Allerdings erteilte ihr Spitzenkandidat, Wouter Bos, einer denkbaren Mitte-Links-Koalition aus Sozialdemokraten, Grünen und Sozialisten bereits eine Absage, sehr zum Ärger der beiden übrigen potenziellen Partner. Man sei »enttäuscht, dass Bos schon vorzeitig die Möglichkeit eines linken Blocks ausschließt«, heißt es aus den Reihen der Grünen. Und Jan Marijnissen von der Sozialistischen Partei fauchte: »Bos hat sich entschieden.

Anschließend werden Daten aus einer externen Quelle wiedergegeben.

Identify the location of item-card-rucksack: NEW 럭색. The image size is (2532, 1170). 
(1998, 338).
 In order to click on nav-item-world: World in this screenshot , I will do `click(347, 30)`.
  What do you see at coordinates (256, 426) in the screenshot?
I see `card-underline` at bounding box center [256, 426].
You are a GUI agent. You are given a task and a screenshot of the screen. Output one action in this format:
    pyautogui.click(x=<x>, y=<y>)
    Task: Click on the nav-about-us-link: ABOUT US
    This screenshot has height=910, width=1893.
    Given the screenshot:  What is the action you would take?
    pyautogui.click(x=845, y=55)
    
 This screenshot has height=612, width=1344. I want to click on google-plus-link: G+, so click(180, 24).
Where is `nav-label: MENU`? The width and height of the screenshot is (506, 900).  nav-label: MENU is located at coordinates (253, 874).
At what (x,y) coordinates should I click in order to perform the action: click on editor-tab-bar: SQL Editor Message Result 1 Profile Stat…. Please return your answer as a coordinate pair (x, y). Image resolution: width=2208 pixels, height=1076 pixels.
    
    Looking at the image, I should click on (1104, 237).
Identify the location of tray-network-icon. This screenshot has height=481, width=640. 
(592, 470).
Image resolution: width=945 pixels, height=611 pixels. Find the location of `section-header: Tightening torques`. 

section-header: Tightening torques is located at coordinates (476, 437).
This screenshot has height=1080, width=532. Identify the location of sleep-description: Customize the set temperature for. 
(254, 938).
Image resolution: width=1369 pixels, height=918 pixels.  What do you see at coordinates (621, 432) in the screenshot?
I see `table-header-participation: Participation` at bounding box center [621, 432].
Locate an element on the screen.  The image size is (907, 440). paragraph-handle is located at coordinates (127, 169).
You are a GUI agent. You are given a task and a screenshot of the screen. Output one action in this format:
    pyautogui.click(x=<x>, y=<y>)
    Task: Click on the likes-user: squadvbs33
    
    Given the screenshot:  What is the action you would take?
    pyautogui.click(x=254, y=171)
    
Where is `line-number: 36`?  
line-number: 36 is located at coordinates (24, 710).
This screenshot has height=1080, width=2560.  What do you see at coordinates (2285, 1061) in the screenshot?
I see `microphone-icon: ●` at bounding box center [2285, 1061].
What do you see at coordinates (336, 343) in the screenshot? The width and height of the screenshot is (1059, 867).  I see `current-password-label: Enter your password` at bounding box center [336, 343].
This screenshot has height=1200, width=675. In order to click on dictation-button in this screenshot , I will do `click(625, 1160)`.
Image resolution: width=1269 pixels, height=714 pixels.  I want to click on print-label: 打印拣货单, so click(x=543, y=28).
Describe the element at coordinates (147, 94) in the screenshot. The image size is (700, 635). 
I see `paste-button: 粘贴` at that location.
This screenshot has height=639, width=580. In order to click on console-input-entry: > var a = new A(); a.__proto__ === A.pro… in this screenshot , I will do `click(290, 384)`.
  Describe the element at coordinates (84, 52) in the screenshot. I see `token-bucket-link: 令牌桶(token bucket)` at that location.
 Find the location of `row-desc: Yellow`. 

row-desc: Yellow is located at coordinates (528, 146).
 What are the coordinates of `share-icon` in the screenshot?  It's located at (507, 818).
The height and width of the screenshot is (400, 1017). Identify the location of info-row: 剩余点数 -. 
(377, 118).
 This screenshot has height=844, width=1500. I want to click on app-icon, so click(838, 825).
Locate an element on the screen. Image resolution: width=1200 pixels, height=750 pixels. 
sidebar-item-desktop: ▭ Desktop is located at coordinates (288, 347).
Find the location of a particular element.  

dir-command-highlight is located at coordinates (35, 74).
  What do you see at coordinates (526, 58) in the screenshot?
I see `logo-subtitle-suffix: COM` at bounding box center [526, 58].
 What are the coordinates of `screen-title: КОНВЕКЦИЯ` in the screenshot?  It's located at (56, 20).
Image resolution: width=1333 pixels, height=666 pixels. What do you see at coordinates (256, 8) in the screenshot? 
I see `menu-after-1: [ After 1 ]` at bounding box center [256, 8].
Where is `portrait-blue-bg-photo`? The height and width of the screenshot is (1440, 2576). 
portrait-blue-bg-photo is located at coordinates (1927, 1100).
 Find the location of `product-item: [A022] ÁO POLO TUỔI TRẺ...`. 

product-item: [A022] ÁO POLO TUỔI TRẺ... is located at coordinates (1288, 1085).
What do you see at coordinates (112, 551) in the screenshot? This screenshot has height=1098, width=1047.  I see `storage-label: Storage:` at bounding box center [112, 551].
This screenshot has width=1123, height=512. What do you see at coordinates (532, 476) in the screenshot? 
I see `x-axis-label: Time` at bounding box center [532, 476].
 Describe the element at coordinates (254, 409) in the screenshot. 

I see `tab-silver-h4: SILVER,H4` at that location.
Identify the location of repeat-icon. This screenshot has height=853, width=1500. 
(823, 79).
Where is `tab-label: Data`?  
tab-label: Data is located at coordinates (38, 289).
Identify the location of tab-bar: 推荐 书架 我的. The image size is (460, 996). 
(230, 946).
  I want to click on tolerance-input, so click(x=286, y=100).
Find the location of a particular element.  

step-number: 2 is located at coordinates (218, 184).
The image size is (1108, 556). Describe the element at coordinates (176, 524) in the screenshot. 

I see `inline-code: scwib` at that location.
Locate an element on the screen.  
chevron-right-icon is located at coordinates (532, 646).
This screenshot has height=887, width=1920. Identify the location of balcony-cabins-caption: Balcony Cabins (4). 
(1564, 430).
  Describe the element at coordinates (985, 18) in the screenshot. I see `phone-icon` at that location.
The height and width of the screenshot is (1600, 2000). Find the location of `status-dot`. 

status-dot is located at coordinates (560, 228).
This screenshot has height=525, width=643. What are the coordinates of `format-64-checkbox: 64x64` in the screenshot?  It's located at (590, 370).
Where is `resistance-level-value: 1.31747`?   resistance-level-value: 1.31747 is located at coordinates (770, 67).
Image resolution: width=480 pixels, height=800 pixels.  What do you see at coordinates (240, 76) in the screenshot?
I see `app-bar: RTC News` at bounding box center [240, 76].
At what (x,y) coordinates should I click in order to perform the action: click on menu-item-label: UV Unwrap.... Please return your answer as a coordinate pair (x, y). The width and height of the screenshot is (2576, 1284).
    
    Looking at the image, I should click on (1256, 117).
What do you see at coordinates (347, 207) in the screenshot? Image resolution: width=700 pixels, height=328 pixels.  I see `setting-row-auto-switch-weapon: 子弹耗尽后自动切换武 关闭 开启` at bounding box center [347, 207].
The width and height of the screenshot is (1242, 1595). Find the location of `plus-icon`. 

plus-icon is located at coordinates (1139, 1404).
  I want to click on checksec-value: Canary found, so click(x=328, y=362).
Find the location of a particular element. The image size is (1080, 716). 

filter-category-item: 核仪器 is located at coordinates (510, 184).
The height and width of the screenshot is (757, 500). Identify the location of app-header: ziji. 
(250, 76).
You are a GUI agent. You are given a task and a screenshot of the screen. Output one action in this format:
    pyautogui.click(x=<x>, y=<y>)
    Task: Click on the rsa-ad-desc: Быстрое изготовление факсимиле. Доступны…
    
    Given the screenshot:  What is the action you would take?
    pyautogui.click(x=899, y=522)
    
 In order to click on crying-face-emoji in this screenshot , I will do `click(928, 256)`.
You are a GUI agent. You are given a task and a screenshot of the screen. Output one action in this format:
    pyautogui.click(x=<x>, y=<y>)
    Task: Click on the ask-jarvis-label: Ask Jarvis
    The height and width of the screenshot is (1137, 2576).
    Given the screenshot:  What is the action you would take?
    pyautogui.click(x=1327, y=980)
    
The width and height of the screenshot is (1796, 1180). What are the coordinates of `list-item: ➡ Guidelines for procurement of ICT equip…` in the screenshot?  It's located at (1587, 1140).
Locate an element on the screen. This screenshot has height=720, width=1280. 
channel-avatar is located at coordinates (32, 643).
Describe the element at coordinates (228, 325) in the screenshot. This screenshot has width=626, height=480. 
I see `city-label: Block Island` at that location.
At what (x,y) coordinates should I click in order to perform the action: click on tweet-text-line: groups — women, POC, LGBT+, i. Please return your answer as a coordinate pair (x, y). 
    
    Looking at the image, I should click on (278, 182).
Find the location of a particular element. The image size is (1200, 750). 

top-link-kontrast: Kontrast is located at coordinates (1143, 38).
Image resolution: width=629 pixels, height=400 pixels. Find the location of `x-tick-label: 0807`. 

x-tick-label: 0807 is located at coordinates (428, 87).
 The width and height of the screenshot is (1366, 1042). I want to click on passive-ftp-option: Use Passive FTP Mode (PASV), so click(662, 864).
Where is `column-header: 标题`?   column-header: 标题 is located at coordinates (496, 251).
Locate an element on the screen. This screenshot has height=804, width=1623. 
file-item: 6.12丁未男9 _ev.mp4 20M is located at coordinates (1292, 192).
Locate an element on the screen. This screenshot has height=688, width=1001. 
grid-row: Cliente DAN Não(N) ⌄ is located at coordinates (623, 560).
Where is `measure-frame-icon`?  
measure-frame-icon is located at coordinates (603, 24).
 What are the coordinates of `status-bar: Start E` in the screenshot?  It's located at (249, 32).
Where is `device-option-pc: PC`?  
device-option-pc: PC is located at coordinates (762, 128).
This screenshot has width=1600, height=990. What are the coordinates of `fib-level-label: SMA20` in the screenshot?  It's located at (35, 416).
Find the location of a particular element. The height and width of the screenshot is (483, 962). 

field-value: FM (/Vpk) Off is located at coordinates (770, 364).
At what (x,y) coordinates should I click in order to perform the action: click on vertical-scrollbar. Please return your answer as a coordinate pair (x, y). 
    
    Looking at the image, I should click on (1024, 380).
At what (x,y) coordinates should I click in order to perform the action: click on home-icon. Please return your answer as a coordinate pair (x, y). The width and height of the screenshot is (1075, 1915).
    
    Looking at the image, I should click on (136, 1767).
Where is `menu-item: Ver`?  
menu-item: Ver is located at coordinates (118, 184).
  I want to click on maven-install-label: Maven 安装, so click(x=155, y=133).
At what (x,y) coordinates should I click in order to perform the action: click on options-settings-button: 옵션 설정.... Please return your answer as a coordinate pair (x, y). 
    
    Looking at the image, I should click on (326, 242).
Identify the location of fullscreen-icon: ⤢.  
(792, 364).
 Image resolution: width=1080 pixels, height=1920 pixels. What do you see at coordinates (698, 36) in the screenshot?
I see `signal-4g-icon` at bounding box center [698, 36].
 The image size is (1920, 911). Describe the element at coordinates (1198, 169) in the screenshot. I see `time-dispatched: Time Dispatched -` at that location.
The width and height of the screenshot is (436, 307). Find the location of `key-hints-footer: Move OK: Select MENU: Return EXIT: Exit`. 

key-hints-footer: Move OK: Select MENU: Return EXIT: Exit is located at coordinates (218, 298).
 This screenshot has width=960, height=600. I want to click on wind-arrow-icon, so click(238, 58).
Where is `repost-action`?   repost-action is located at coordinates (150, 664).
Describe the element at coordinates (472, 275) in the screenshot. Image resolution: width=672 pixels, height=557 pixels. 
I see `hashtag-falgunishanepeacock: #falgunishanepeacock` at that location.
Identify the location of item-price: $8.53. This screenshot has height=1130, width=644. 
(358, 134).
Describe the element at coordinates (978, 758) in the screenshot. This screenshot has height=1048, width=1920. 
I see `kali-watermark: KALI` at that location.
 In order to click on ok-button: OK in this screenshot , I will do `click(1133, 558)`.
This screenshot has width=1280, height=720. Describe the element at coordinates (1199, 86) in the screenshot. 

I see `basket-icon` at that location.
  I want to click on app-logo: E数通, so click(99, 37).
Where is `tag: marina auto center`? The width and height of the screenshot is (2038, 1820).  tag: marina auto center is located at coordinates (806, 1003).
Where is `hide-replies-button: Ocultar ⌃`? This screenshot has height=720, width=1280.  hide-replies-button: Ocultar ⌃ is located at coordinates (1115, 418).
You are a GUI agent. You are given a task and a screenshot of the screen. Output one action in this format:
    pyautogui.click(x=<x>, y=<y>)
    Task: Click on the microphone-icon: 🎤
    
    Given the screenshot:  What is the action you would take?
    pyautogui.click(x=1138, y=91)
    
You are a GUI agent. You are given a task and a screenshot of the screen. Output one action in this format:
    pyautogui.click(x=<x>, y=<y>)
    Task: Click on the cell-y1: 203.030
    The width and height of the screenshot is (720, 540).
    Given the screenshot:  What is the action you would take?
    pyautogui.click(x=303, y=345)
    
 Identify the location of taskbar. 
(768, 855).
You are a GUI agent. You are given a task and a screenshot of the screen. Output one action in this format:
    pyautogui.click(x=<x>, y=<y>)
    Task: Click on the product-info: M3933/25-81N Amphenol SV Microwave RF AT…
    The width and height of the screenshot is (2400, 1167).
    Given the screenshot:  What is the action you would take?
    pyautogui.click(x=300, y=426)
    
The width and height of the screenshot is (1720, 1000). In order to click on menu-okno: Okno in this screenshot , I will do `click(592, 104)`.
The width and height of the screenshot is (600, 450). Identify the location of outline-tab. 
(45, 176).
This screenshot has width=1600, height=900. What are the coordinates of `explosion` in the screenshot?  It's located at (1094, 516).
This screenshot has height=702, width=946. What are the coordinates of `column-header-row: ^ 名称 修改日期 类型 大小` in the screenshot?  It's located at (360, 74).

Aber er sollte nicht davon ausgehen, dass er mit der SP um jeden Preis befreundet bleibt.«

Gerade der SP werden gute Chancen eingeräumt, gestärkt aus den Wahlen hervorzugehen. Noch vor zwei Jahren saßen nur drei Abgeordnete der Partei im Parlament, nun könnten es 14 werden. Die Partei wurde bereits 1972 gegründet, blieb jedoch lange Zeit ohne Einfluss.

Den prognostizierten großen Wählerzuspruch dürfte sie ihrem Spitzenkandidaten zu verdanken haben. Ähnlich wie Fortuyn prägt Marijnissen das Image der Partei. Politische Gegner bezeichnen ihn als »extrem links« oder als »naiven Maoisten«. Die meisten sozialistischen Kandidaten haben Erfahrungen in außerparlamentarischer politischer Arbeit.

Schon das Programm der SP ist für die anderen Parteien Grund genug, jede Koalition mit ihr kategorisch abzulehnen. Bis vor kurzem hieß es auf den Plakaten: »Stimme dagegen, wähle die SP!« Das bedeutete: gegen eine neoliberale Europäische Union, gegen die Nato und gegen den Euro. Mittlerweile heißt die Losung: »Stimme dafür, wähle die SP!« Wofür? Zum Beispiel auch dafür, Einwanderer über das gesamte Land zu verteilen und unerwünschte Personen mit finanziellen Anreizen zur Ausreise zu bewegen. Das ist eine Idee der SP aus dem Jahr 1982, die Marijnissen heute gerne wieder aufgegriffen hat.